La agricultora explicó que antes de la ejecución de la iniciativa enfrentaba serias dificultades para regar. “Podía hacerlo cada nueve días y, a veces, el agua llegaba con más retraso, incluso cada diez u once días. Solo alcanzábamos a regar cuarenta minutos y, en verdad, no se lograba avanzar en nada”, relató.
Asimismo, comentó que la escasez hídrica también afectaba a sus animales. “Había que darles agua de la llave”, agregó, destacando el impacto positivo que ha significado contar hoy con un sistema de riego más eficiente y oportuno.
La productora destacó el impacto de la obra no solamente a nivel productivo, sino que también, en su vida diaria. “Ahora tengo agüita para los animales y para regar cuando yo quiera. Me facilita todas mis tareas, paso un rato por allá y después vengo a hacer mis cosas a la casa. Nunca habíamos tenido un proyecto así y me encantó. Estamos muy felices con el proyecto, con la CNR y con el consultor”.

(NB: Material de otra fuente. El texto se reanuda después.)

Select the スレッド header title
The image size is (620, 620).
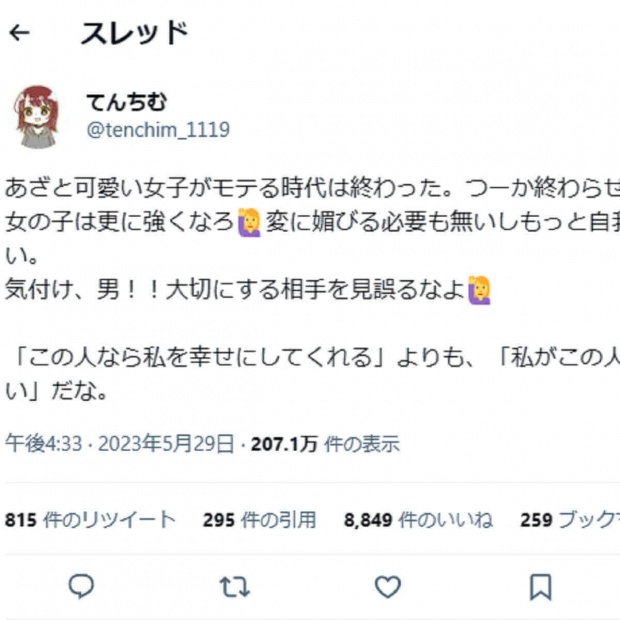[134, 33]
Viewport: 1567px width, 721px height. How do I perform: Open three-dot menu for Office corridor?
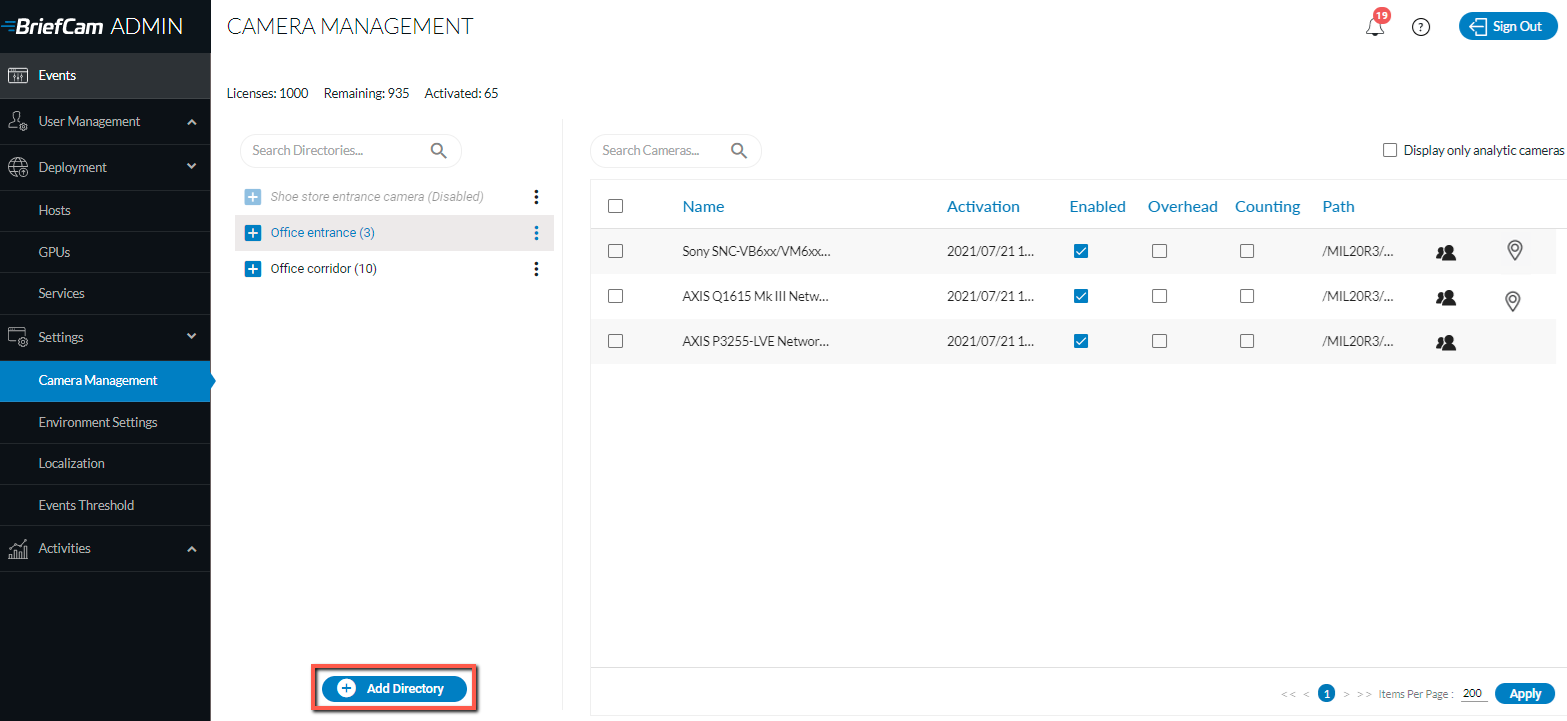[x=536, y=269]
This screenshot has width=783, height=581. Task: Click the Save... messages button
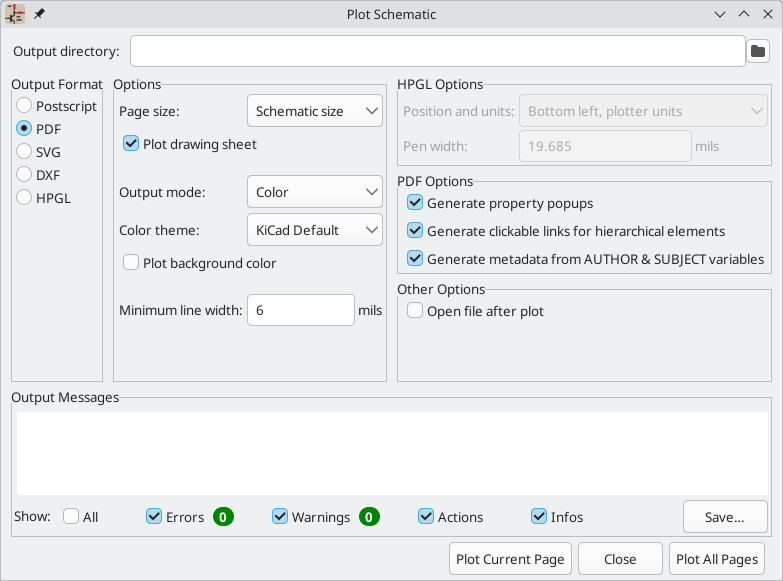pos(725,517)
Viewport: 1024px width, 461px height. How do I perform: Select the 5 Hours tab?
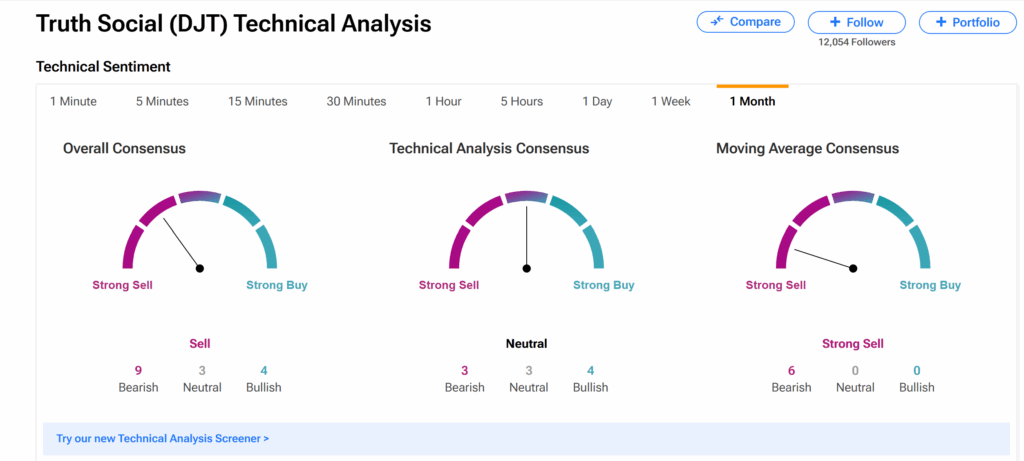[x=522, y=101]
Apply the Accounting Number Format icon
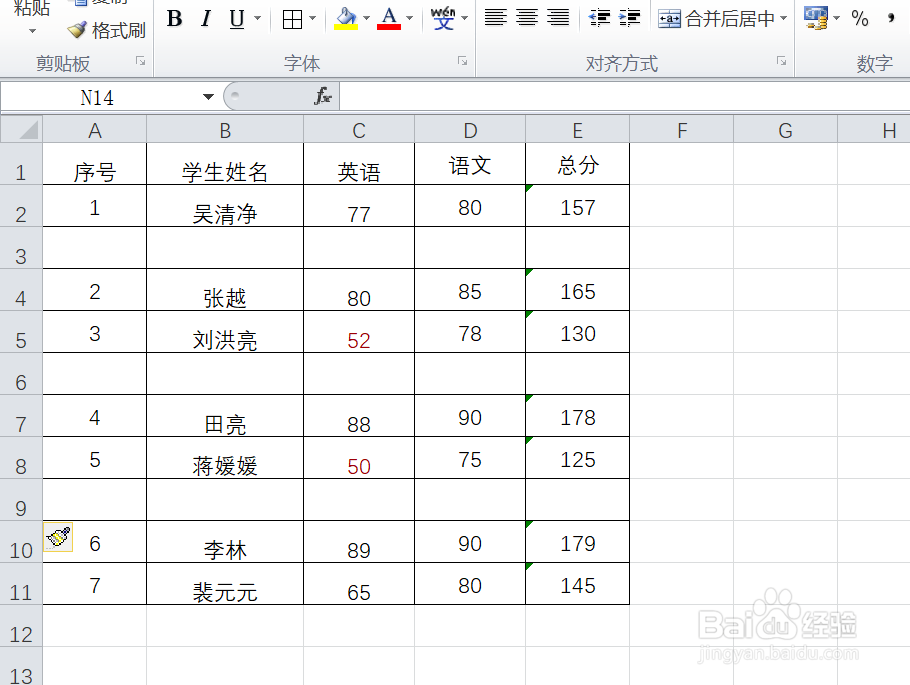910x685 pixels. 814,18
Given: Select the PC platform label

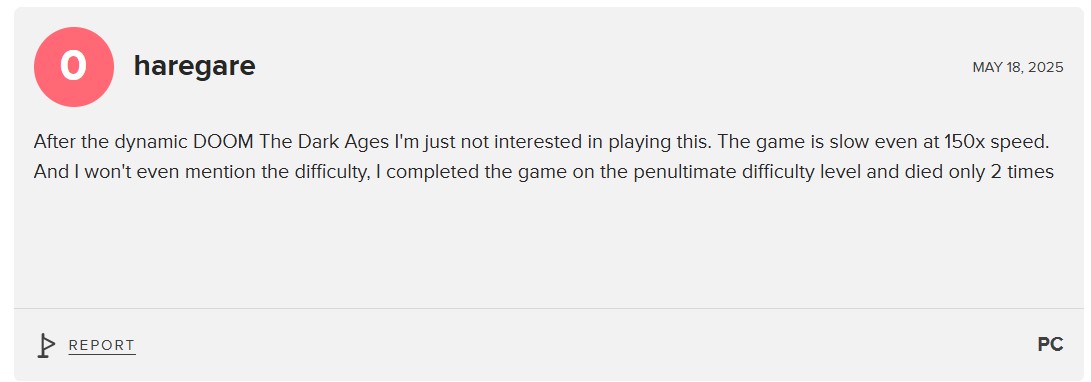Looking at the screenshot, I should (x=1051, y=344).
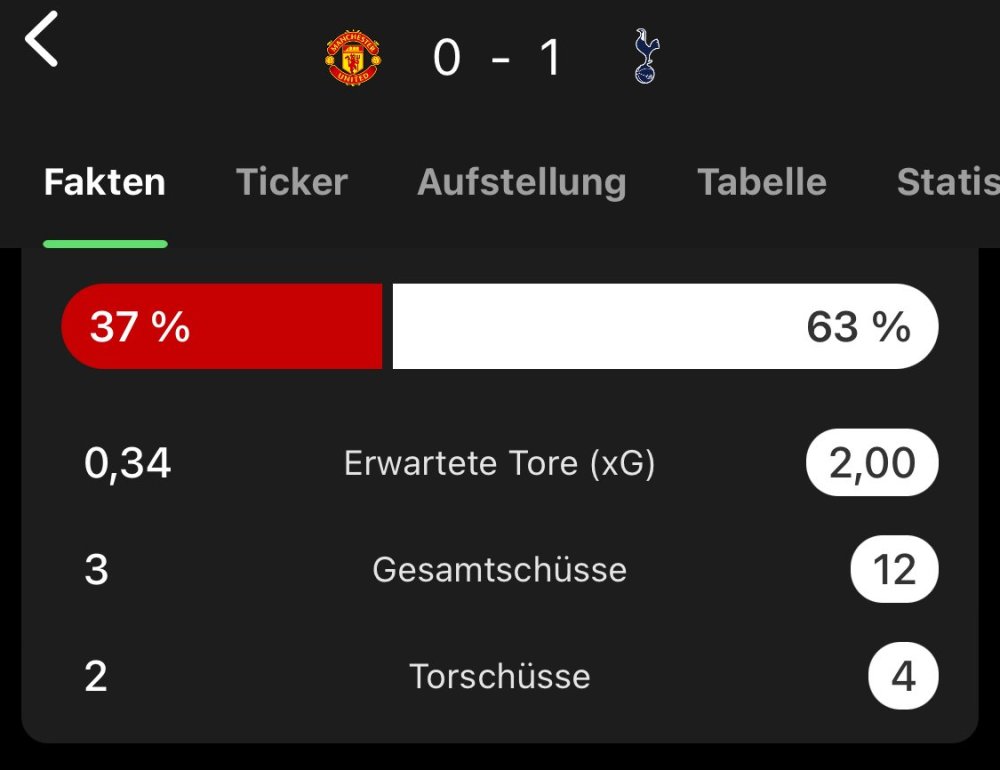Viewport: 1000px width, 770px height.
Task: Switch to the Ticker tab
Action: [x=292, y=182]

Tras el recorrido por la obra, el Coordinador Regional de Coquimbo de la CNR, Álvaro Espinoza, señaló que uno de los principales lineamientos de la institución es entregar apoyos concretos a quienes históricamente han tenido menores oportunidades de acceso a la Ley de Riego. “Por ello, hemos estado desplegados en terreno junto a la pequeña agricultura y, de manera muy especial, incentivando la participación de mujeres rurales para que accedan a obras de riego. Esto es clave frente a la crisis climática que afecta a la región, ya que no solo les permite dar continuidad a su actividad productiva, sino también enfrentar de mejor manera las labores de riego, que se han vuelto cada vez más complejas en las últimas temporadas”, afirmó.